Кроун продвигает выточенные из дерева фигуры. Я задумываюсь.
— Вы слышите, как идут секунды? — спрашиваю я минут через десять молчания. — Они трепещут, как стрекозы, они шуршат.
— Стрекозы не шуршат, кажется. Это ваша выдумка. У часов скорее звук шелкового женского платья. Раньше были такие материи, помните? Впрочем, каждый слышит, что хочет.
— Девять десятых не слышит ничего, и не видит.
— Каждое движение сопровождалось шелестом, и так бывало упоительно закрыть глаза и слушать, как скрипит шелк.
— Продолжайте.
Он взглянул на меня, умолк и низко склонился над фигурами, так низко, что мне не видно стало его лица с большим, слегка искривленным носом, с бесцветными умными глазами; я видел лишь голову с густыми, сильно седеющими волосами. От них шел слабый запах какого-то цветка.
Этот запах я ощущал не впервые. Он сопутствует Кроуну в те дни, когда он бывает в парикмахерской, в остальное время от него пахнет иногда кухонным чадом — это когда он прямо из своего дешевого ресторана приходит ко мне. В этих ресторанах зимой и летом стоит чад от жареного картофеля. Мне кажется, Кроун очень редко отдает в чистку свои пиджаки и, может быть, редко моется.
— Вы никогда не принимаете ванны? — спрашиваю я.
— Нет, — отвечает он, не поднимая лица.
Я не знаю, как намекнуть ему, что хорошо было бы ему вымыться душистым мылом, и решаю отложить этот разговор до другого раза. Я не хочу, чтобы Кроун опустился: опустившийся человек делается мне противен. Хотя бы для самого себя, для этих моих вечеров мне необходимо сохранить Кроуна.

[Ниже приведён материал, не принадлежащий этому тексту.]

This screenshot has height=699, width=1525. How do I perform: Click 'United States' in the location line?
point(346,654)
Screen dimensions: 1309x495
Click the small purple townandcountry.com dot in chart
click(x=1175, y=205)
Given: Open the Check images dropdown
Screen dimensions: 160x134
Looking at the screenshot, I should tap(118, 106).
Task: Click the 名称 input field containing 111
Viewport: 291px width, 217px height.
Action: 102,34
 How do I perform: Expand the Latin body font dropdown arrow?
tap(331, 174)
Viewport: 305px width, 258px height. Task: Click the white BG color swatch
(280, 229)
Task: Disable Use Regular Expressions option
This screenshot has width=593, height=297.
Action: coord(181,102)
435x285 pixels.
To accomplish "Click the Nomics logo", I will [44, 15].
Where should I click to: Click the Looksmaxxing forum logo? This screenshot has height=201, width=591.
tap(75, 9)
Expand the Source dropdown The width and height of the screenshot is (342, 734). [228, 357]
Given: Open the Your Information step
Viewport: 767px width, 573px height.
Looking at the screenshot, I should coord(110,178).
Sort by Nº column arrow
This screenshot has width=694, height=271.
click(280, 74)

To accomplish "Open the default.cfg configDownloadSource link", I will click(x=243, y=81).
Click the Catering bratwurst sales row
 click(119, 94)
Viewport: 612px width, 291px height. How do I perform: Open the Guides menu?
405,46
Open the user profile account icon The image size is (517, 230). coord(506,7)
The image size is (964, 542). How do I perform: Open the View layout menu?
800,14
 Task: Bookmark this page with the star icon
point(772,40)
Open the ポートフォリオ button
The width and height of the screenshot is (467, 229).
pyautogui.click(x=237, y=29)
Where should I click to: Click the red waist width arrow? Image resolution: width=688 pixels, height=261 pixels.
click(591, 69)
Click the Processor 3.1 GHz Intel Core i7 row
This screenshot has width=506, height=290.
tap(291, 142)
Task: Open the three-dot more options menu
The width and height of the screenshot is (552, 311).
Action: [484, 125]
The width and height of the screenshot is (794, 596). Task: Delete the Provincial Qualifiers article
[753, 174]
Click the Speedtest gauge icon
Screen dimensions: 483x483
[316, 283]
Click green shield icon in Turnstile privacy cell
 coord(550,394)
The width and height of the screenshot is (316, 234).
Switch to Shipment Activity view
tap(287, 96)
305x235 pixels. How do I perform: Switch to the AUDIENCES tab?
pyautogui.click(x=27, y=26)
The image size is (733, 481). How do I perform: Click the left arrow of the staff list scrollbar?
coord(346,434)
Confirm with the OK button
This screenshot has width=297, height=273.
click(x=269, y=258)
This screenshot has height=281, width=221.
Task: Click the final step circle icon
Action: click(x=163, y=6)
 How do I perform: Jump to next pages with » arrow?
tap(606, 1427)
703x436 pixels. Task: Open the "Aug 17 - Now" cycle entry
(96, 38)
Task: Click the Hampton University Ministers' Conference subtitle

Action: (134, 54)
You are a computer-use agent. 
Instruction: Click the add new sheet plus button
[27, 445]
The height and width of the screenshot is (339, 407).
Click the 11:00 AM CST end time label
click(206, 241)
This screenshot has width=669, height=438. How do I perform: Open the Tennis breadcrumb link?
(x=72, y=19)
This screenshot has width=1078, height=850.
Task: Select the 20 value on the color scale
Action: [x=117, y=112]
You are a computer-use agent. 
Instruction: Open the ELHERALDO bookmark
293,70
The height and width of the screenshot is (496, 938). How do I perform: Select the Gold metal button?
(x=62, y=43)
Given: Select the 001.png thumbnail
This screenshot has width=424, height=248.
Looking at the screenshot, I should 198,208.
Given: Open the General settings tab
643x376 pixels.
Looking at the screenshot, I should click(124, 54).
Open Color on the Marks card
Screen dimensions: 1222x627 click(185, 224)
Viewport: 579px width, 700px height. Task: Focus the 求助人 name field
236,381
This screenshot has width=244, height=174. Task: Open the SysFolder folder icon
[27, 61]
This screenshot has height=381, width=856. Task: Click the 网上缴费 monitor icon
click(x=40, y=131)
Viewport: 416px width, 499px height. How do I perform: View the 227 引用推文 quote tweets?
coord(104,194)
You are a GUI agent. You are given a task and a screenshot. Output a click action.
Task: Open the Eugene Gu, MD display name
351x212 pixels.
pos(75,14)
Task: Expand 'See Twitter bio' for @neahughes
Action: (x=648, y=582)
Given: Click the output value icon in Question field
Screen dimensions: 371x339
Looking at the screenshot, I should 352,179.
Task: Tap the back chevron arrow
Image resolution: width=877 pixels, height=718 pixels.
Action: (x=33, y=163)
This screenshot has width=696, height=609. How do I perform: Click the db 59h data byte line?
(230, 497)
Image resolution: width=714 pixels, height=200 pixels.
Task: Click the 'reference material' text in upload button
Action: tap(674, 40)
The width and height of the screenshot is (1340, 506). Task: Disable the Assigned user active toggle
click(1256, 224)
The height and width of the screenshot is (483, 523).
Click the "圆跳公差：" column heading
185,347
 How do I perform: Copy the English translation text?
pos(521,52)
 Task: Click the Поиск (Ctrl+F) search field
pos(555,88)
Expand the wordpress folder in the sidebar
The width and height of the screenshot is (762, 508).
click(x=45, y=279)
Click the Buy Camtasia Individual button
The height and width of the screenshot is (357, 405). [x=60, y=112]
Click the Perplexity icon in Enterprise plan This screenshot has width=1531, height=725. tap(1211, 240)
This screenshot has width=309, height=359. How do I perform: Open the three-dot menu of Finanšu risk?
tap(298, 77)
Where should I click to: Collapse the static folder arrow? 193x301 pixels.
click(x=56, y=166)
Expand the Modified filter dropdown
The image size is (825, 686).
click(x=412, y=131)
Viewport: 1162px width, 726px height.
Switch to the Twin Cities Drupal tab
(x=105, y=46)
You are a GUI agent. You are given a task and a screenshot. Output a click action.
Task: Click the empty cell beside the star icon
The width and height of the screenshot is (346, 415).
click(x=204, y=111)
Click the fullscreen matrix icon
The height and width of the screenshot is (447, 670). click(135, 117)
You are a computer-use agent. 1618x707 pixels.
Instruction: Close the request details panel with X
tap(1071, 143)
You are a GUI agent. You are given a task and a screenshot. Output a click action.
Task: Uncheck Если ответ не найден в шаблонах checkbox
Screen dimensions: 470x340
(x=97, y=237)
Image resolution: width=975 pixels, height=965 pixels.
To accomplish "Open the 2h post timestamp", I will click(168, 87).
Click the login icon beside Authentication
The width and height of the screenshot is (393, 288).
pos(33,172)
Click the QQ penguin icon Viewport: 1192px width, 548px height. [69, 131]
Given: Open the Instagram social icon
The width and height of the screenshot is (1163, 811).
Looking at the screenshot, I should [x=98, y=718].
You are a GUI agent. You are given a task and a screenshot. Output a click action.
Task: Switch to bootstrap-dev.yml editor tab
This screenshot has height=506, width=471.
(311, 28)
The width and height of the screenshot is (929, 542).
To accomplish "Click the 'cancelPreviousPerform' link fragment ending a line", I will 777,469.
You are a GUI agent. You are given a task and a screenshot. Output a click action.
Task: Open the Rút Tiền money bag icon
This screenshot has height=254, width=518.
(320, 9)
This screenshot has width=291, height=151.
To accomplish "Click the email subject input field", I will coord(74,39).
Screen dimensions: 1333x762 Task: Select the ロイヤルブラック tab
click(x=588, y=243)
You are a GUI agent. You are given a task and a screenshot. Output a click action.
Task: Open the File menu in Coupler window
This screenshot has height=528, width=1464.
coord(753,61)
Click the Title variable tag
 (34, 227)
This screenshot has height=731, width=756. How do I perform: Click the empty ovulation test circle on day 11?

Мы очень долго молчим. Внизу в доме запирают дверь, это называется: наступила ночь. Накладывается на дверь засов, старинный засов, который успел, как и все, усовершенствоваться, утончиться за эти годы. Я хорошо знаю его: когда я выпускаю Кроуна, он гремит и щемит мне пальцы. Внизу замирают люди, гаснет свет. Через час-другой начнут щелкать в кухне мышеловки, треск слышен на весь дом, от него Кроун морщится и многозначительно смотрит на меня. Но мне безразлично: я мышей не люблю.
Кроун откидывается на стуле и говорит:
— Сегодня днем я проходил мимо вашего дома, листья почти все уже облетели. А в других садах еще держатся. Октябрь.
Мое изумление направляется в неожиданную для нас обоих сторону:
— То есть как это вы проходили днем? Разве вы сегодня не были на службе?
— Нет.
— Почему?
— Потому что с первого числа меня рассчитали.
— Почему же вы молчите?
— Вот я уже не молчу.
— Но почему вы молчали?
— Ах боже мой, так!
— Так? Как вы легкомысленны, Кроун. Вот вы можете играть, острить, а о том, что службу потеряли, — забыли. Надо же что-нибудь делать.